My husband and I arrived back from a long jog. Upon entering our room, I saw a handwritten note and a small piece of jewelry on my bed. I looked at my husband and he just shrugged and said, “wasn’t me.” The note was from our 14-year old Kurstin and went something like this, “I have heard from some sources that you think I don’t like you and I just wanted to let you know that it isn’t true. I am glad you are with my dad and that you live with us. Here is a little present for you.” I said to my spouse, “Honey, where did she get that idea. I never said anything like that to her or around her. In fact, I’m not even sure I think that is true.” To which he responded, “She may have gotten that idea from me.” “What?!” I said.

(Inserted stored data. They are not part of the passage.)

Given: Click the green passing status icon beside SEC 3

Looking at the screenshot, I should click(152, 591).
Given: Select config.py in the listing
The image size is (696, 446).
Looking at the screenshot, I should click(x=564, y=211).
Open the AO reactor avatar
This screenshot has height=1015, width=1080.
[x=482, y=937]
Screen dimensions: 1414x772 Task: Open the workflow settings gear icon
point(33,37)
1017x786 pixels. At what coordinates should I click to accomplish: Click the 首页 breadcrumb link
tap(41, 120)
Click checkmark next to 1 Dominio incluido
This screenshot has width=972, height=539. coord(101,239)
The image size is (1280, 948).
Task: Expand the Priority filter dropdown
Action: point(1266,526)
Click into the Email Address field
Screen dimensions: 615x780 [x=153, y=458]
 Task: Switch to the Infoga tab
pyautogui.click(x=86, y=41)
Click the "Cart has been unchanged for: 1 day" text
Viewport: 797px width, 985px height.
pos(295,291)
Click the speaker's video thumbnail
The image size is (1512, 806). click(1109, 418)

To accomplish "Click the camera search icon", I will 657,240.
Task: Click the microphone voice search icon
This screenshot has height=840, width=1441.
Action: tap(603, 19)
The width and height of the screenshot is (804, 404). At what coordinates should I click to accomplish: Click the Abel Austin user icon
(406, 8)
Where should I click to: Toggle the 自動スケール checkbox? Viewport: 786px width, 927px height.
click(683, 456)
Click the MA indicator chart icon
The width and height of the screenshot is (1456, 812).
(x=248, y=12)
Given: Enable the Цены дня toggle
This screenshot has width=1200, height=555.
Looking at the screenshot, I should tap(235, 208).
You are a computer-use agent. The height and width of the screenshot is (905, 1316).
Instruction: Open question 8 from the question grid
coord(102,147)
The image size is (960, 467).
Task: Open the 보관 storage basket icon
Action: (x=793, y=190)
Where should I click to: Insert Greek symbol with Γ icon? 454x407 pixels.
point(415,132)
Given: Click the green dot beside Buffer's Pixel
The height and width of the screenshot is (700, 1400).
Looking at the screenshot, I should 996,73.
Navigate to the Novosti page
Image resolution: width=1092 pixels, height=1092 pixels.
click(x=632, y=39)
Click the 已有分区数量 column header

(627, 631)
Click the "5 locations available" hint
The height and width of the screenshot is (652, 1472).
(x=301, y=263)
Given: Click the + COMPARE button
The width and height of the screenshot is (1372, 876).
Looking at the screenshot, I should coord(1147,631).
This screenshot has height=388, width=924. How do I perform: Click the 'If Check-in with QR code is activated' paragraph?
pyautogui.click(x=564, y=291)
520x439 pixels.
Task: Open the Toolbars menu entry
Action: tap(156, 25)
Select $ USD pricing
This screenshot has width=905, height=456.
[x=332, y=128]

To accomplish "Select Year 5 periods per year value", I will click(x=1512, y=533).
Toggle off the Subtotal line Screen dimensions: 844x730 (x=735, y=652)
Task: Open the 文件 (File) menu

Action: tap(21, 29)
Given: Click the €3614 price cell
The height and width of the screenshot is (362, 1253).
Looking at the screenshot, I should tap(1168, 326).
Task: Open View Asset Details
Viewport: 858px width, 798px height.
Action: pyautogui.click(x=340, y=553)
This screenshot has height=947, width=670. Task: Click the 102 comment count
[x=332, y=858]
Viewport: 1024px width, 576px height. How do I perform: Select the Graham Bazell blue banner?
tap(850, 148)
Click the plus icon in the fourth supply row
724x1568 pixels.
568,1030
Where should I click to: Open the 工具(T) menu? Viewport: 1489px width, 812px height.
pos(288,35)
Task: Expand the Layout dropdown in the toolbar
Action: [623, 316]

He went on to explain to me that when he was helping her set up something in her room the other day, he mentioned that I had seen nearly all of the gifts I had ever given her unopened, in a tidy pile. And that is true. Now, I suppose it is possible that that was simply her organization style, but I have trouble believing that art supplies, socks and perfume had much in common – other than the fact that they came from me. So, yes, when I noticed the pile I suppose it did sting a bit, but I am not sure I fully attributed it to her not liking me. I suppose at least some part of me was adult enough to recognize that it could be because I am not reading her as well as I though,t and that the gifts I am selecting aren’t hitting the mark. So, I read the note again feeling a bit bad that there may have been at least a kernel of truth in her words.
About an hour later we decided to go on a walk as a family. Kurstin showed up ready for the hike completely decked out in clothes I had given her – right down to the socks – and smothered in the perfume bought. I am half surprised she did not have the art supplies sticking out of her pockets or taped to her in some way.
Now it just may be that she did not remember she had all these items until she unearthed the pile. Or maybe her dad reached her in a soft spot in her heart. Either way, I’d like to think it was a good day for me and Kurstin. One thing I do know – I’d better find a way to work that piece of jewelry into my outfit tomorrow. I’d hate to have her thinking I didn’t appreciate the gift.